* **DATA SHOWN**:

__________________________________________________

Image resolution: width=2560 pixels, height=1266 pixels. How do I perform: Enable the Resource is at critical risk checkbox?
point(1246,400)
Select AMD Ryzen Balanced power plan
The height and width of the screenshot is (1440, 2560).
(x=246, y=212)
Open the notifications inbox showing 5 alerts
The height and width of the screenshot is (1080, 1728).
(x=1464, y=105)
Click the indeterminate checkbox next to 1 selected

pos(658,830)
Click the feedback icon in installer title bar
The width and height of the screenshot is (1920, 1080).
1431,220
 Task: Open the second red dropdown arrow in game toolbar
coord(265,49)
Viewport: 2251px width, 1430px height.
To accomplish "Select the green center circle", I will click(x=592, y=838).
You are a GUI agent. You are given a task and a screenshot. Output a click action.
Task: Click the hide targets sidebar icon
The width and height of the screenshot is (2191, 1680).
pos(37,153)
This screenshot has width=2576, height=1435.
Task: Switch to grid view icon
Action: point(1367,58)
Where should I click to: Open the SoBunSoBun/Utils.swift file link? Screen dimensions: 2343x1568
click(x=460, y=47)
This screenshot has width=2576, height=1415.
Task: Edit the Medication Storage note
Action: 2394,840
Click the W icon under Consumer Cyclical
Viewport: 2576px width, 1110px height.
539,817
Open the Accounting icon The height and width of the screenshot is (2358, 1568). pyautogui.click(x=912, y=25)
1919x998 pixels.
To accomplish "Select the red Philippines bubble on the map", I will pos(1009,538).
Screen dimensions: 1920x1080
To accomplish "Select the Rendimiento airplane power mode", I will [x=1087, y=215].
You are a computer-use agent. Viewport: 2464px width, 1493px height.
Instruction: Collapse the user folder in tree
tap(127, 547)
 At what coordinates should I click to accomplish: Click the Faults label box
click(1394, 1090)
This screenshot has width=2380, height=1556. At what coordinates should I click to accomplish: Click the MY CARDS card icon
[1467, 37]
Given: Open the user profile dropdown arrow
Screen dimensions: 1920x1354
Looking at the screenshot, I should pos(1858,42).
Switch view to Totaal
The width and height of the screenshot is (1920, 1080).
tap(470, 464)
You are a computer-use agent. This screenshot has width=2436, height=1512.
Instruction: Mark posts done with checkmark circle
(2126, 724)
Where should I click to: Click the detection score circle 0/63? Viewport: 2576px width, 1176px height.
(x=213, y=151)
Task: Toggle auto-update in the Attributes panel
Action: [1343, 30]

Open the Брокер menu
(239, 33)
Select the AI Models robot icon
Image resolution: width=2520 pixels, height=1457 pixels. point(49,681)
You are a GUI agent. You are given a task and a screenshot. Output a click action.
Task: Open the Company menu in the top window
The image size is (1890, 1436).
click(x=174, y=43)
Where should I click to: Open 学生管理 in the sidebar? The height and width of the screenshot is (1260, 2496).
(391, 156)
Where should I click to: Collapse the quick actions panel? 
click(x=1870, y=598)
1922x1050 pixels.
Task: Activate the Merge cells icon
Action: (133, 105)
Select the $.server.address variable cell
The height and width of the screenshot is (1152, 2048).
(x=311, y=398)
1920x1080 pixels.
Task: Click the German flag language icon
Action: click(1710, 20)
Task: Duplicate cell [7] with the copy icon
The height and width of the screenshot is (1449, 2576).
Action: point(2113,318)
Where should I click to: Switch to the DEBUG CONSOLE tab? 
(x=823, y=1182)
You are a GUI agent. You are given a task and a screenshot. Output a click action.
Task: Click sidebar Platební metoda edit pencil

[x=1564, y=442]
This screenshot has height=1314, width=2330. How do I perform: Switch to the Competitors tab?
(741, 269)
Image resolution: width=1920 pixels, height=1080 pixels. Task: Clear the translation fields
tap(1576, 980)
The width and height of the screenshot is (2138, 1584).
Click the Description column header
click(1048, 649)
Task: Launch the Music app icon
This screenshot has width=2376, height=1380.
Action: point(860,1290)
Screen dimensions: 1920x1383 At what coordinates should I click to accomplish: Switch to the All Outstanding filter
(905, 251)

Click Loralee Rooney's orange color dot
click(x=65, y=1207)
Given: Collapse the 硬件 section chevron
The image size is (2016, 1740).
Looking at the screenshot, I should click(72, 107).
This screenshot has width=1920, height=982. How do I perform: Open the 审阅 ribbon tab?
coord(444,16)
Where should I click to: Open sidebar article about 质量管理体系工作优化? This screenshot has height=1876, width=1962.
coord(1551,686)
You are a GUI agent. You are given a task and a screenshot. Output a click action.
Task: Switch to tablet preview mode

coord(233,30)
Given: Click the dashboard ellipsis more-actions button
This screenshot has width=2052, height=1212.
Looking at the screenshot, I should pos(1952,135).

__________________________________________________

* **WHAT THE TASK ASKS**:
Once the lines of the entries containing the word "computer" have been counted, report the number alone.

* **FINISHED TASK**:
2